Many posts documenting the protests have already jumped China’s Great Firewall with the help of virtual private networks (VPNs) and have been shared on popular Western platforms such as Twitter and Instagram, which are officially banned in China.

“Beijing appears to be using the same tactics of censoring Chinese social media based on keywords – however, the amount of information that is getting out past the Great Firewall is definitely noteworthy,” Stevie Zhang, associate editor of First Draft News, a non-profit dedicated to combating online misinformation, told Al Jazeera.

Zhang said internet users were evading censors by taking screenshots of posts before they were deleted and then sharing them with each other or posting them on Western social media. In some cases, posts have made it full circle back to China via Twitter screenshots.

Other users have taken to using seemingly unrelated and uncensored phrases to express their feelings, Zhang said, using “repetitions of ‘good’, or ‘well done’, or ‘win’ as a sort of sarcastic or passive-aggressive way of highlighting the inability for Chinese people to voice any form of criticism.”

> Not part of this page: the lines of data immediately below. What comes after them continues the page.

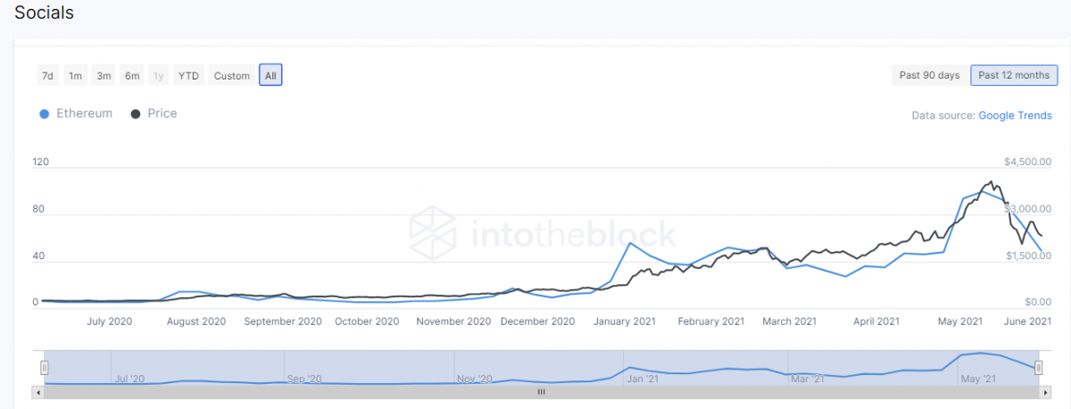Screen dimensions: 1071x409
Task: Toggle the Ethereum series legend dot
Action: pyautogui.click(x=45, y=114)
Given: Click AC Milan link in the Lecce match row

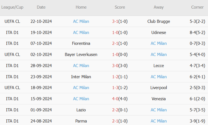Looking at the screenshot, I should [81, 66].
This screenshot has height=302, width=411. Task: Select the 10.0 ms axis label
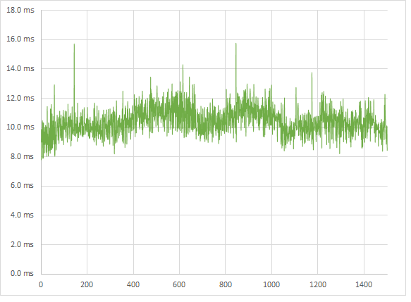pos(20,127)
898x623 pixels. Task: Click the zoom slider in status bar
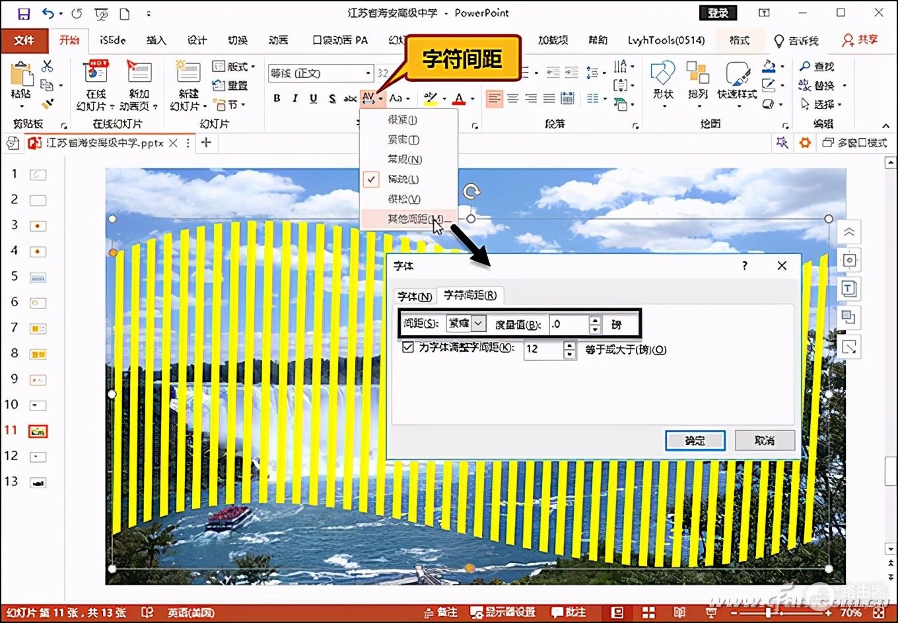[769, 612]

The use of euphemisms is a common tactic of Chinese netizens to evade government censors, with abbreviations and homonyms often standing in for banned words. During China’s “Me Too” movement in 2018, many internet users posted under the hashtag “rice bunny” – which when said aloud in Mandarin Chinese sounds like “me too” – after the original hashtag was banned.

This time, China’s censors have also taken note of how much information is circulating on Western platforms such as Twitter, which in recent days has been flooded with pornography and adverts for sex workers by bots and pro-government accounts.

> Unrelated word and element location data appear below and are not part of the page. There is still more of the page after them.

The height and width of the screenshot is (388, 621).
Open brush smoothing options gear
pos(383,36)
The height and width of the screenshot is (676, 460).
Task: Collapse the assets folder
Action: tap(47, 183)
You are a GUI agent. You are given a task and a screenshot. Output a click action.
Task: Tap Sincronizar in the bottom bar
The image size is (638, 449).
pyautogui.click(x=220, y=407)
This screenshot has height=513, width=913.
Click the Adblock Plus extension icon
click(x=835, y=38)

Twitter has lost thousands of employees to staff cuts and resignations since Elon Musk, a self-described free speech absolutist, took over the social media platform last month. The staff exodus has included numerous employees responsible for moderation and misinformation policies, including the platform’s entire human rights team, which Musk fired within days of his $44bn purchase of the social media giant.

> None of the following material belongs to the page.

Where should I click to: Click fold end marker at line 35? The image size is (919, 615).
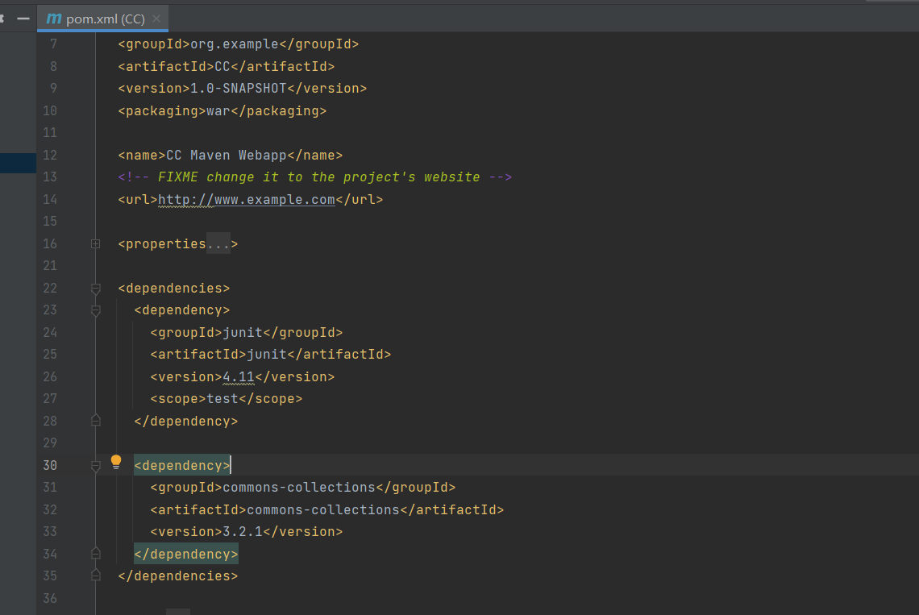click(x=95, y=576)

China’s COVID protests come as the country is grappling with its most cases yet, promoting a new wave of lockdowns and restrictions on freedom of movement in big cities, including Beijing, Shanghai, Chongqing, and Guangzhou. Health authorities reported 40,347 new infections for Sunday, a fifth straight daily record.

Residents of Urumqi, where the recent protests began, have lived under harsh restrictions since August 10, in what is believed to be China’s longest continuous lockdown.

In late March and early April, a five-day “circuit breaker” lockdown in Shanghai was extended to two months, prompting food shortages and rare displays of public discontent.

China is the last country in the world sticking to a “zero-COVID” policy aimed at stamping out flare-ups of the virus at almost any cost. The strategy, which relies on lockdowns, border controls and mass testing, has kept cases and deaths low compared with elsewhere, but inflicted serious economic and social costs.